In fairness, they probably do. They just don't specify that they mean the Guardian website rather than the newspaper itself.
On the i paper I tried 6 outlets last week in one day and couldn't get a copy
To be successful a paper like the i needs to cost less and be good. And it is both Take note pricey papers....
http://www.comscoredatamine.com/2012/12/most-read-online-newspapers-in-the-world-mail-online-new-york-times-and-the-guardian/
I do read the Guardian, but always only online. Never buy a copy.
I'm the same, The Guardian is the only newspaper website I have bookmarked, I access their site several times per day and have their mobile app on my phone - but i've never once bought the paper.
This of course is the problem with all papers not just them. Giving them away for nothing was a big mistake.

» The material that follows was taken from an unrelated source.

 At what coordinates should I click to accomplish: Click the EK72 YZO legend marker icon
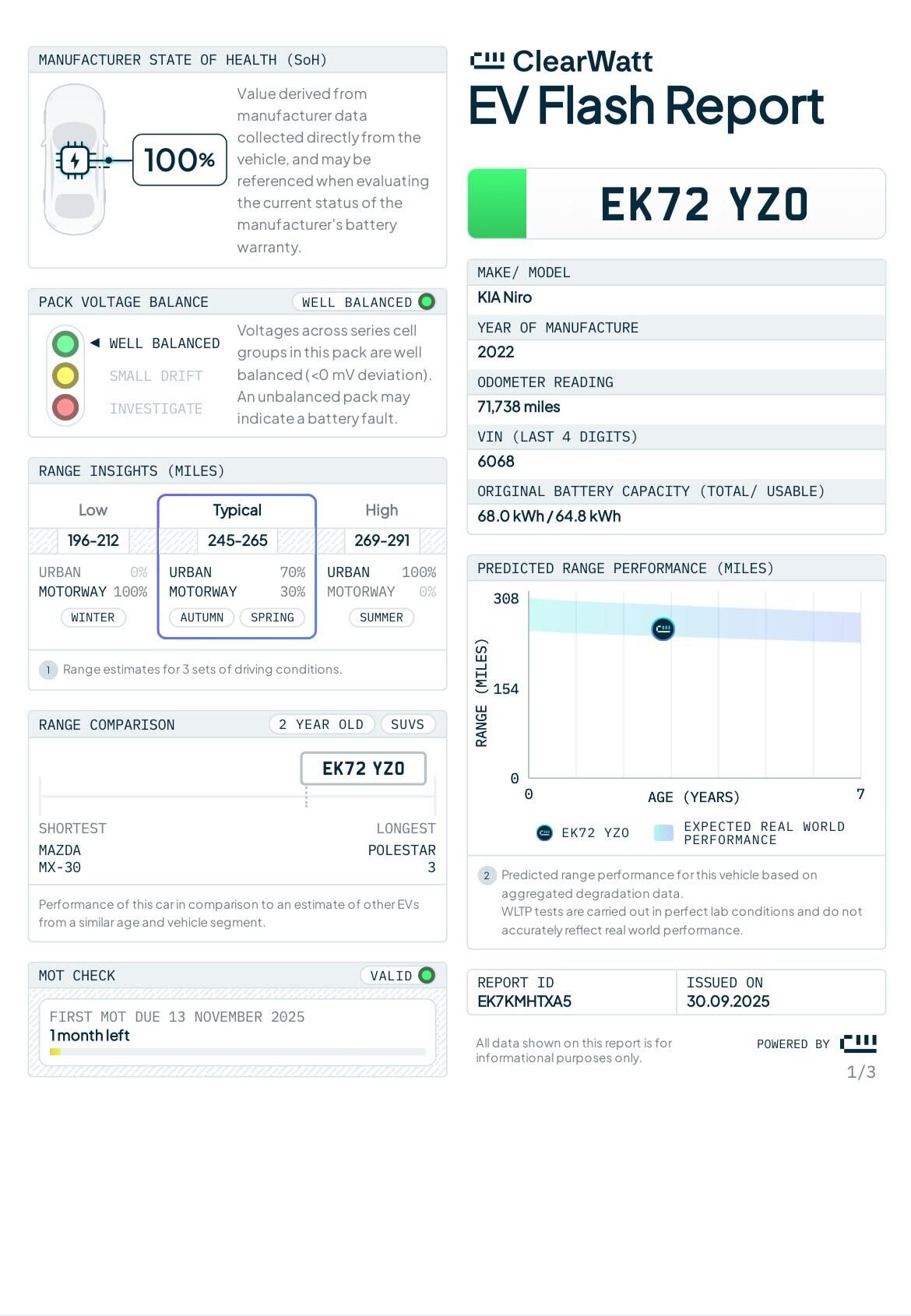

And seemingly they don't know what to do about it now.
Youngsters expect it for free - if they read papers at all.
Maybe they should abandon print and concentrate on building worldwide on-line brand?

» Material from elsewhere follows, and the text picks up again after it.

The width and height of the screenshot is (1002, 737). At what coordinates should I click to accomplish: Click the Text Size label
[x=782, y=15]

I think that's eventually what will happen husted.
Another interesting piece of research shows that within the Twittersphere, Guardian articles generate the most tweets:
http://blogs.lse.ac.uk/polis/2013/03/14/newsmaking-in-the-twittersphere-some-new-international-data-on-how-journalism-flows-through-the-microblog-network-guest-blog-twitter/
So clearly some papers have more of an online presence / following whereas the converse is true for other papers like The Express which perform better in terms of circulation.
Hence the £100.000 a day loss.
Depends what sort of writers and articles you find engaging.
I really enjoy Hadley Freeman, Suzanne Moore, Zoe Williams and Charlie Brooker's columns.
Horses for courses.
I'm very familiar with the writing of Suzanne Moore as until recently she wrote a column for The Mail on Sunday. She is hopeless, a duller waste of space column you couldn't imagine.
I can't understand why they didn't sack her years ago.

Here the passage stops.